Pulitzer Prize winning poet Maxine Kumin has died at the age of 88. She was Poet Laureate of the United States from 1981-82, and of New Hampshire from 1989-94.
Kumin’s Reform Jewish family lived next door to the convent and teaching order where she attended elementary school, which, she said, accounted “for the juxtaposition of Jesus and Jewish rituals in many of her poems.” (With an education like that, you’re bound to end up a writer and/or the inspiration for a character in a Wes Anderson film.)
At Harvard, Kumin’s poetry was workshopped by Wallace Stegner. By her own admission, her early poems were “terribly sentimental,” and Stegner wrote at the top of one of her submissions, “Say it with flowers, but for God sakes don’t write any more poems about it.” (At the time he was only 23; Kumin, 17.)

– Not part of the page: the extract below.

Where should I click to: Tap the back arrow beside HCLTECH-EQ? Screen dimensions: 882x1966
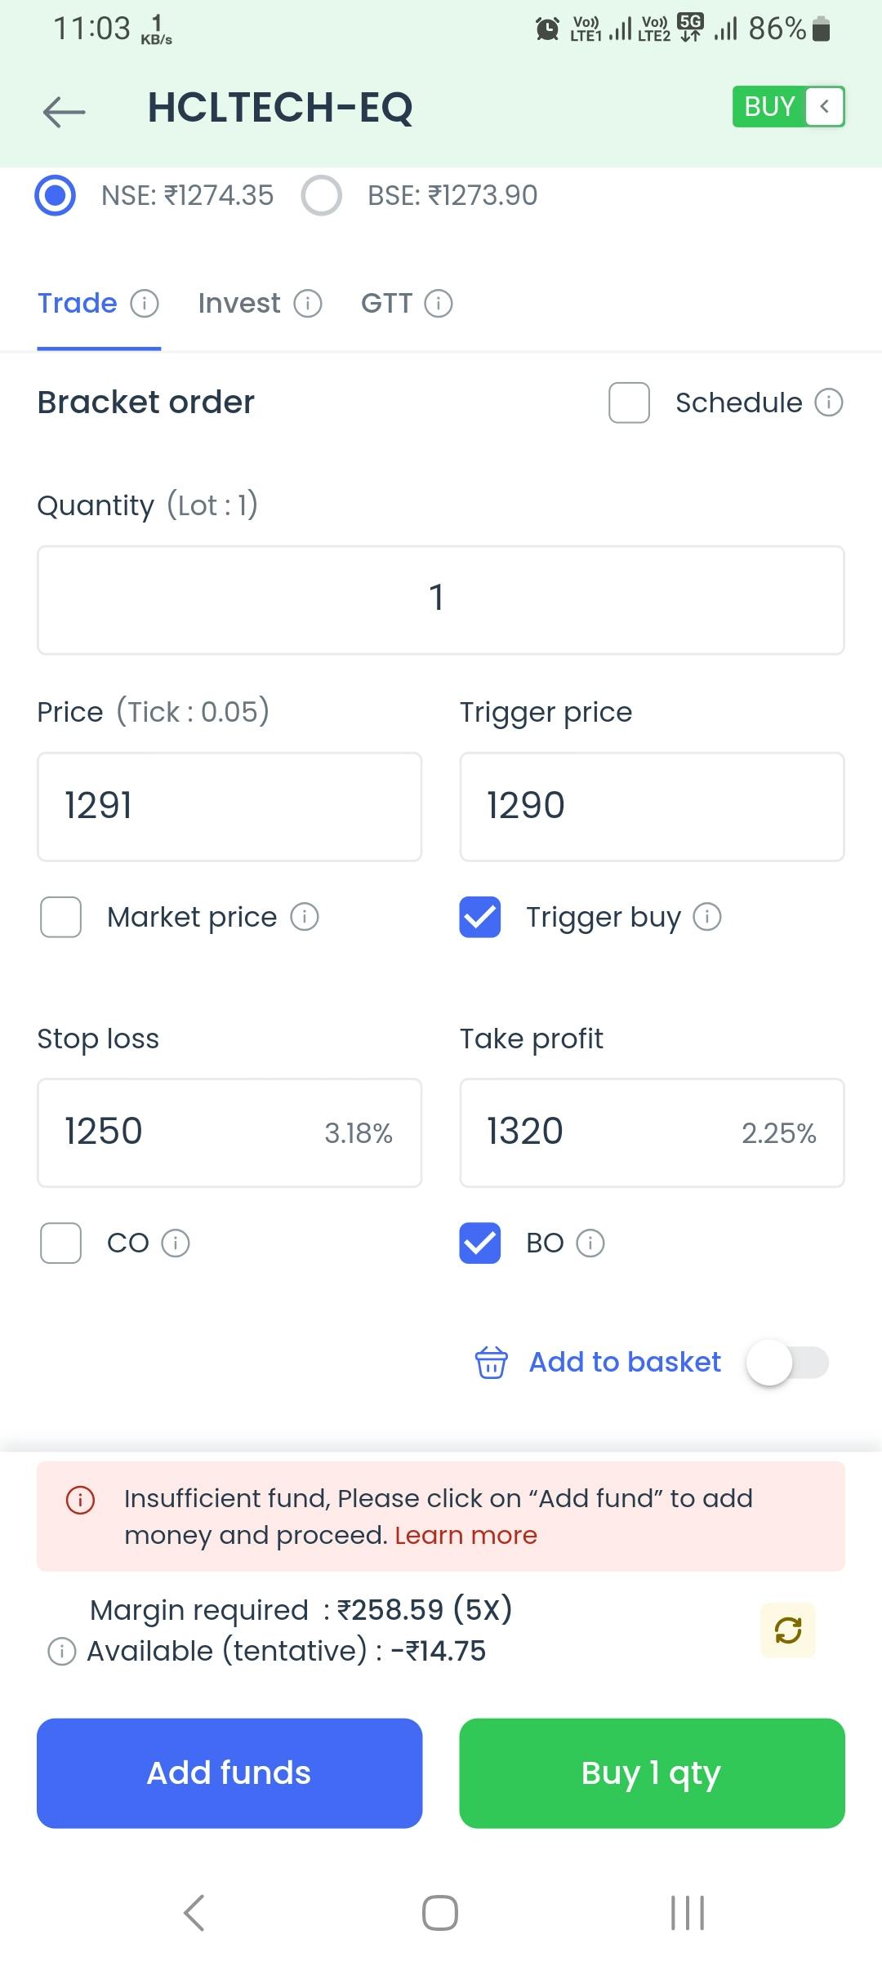pyautogui.click(x=64, y=110)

In this fantastic oral history published in 2013, Kumin describes her experience as a working mother in 1958:
On the home front, Danny was in kindergarten, and I had a neighbor who happily walked him to afternoon kindergarten and picked him up afterward and walked him back to her house, where he had milk and cookies. My neighbors were so upset that I was abandoning my children in this hideous way. I remember being told by my next-door neighbor that I was a failed mother. I might as well have been having an affair rather than commuting to Medford three afternoons a week to teach one course.
But the sexist social mores of the post-war era were no match for Kumin’s tenacity, talent, and originality. She went on to publish dozens of books—not only poetry, but short stories, novels, children’s books (some with her close friend and artistic collaborator, Anne Sexton), and essays. Though she “was not influenced by women writing poetry”—she’s most often compared to Robert Frost—Kumin credits the women’s movement with widening the scope of what was considered acceptable subject material:
“It’s okay for women to write about their bodies now. It’s alright to write about childbirth. There is no subject that’s off-limits… It took a long time for women to be acknowledged as capable of writing the kinds of poetry that men traditionally were expected to write. I don’t think the playing field is quite even, but it’s getting there.”
Here’s a stanza from her gorgeous poem “How It Is,” which she wrote following Sexton’s suicide in 1974:
Dear friend, you have excited crowds
with your example. They swell
like wine bags, straining at your seams.
I will be years gathering up our words,
fishing out letters, snapshots, stains,
leaning my ribs against this durable cloth
to put on the dumb blue blazer of your death.
Those lines seem a fitting tribute to Kumin today as well. May her memory—and words—be a blessing.